Requirement:
The answer must be an exact copy of the lines from the one containing "This screenshot has width=1024, height=486." through the last line of the records, with the pictures left out.

Material for the task:
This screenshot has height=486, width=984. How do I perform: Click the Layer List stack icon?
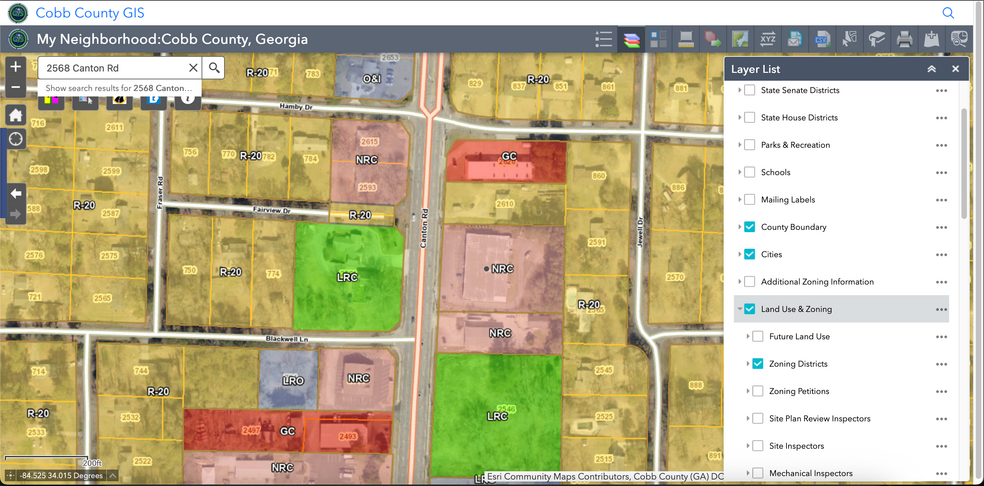point(631,40)
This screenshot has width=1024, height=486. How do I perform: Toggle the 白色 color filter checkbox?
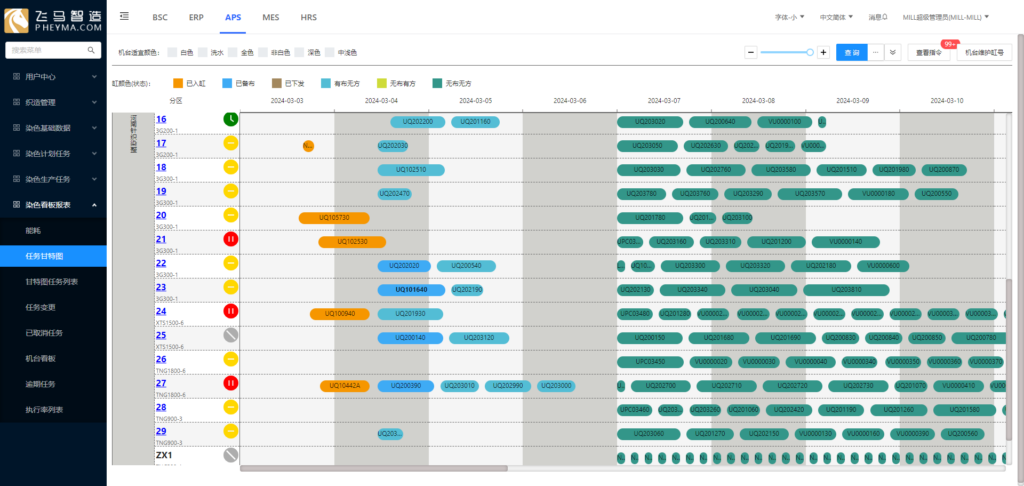[x=174, y=52]
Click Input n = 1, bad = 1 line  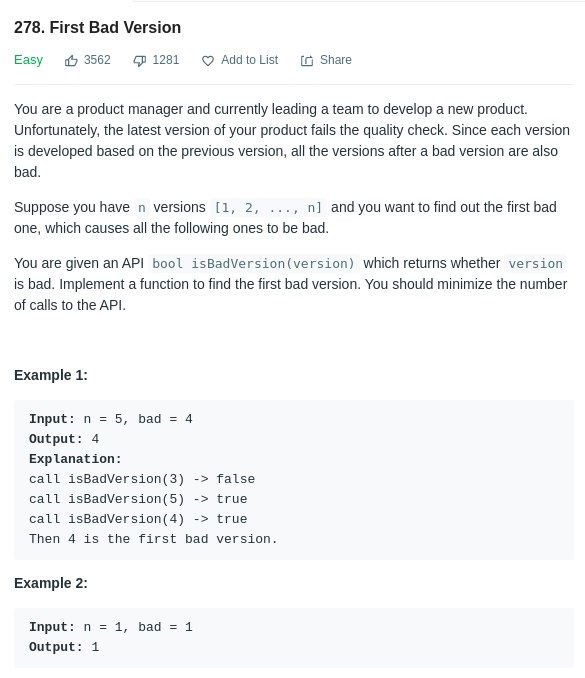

Solution to this task:
This screenshot has width=1024, height=486. How do I perform: Toggle the 白色 color filter checkbox?
[x=174, y=52]
Click Input n = 1, bad = 1 line  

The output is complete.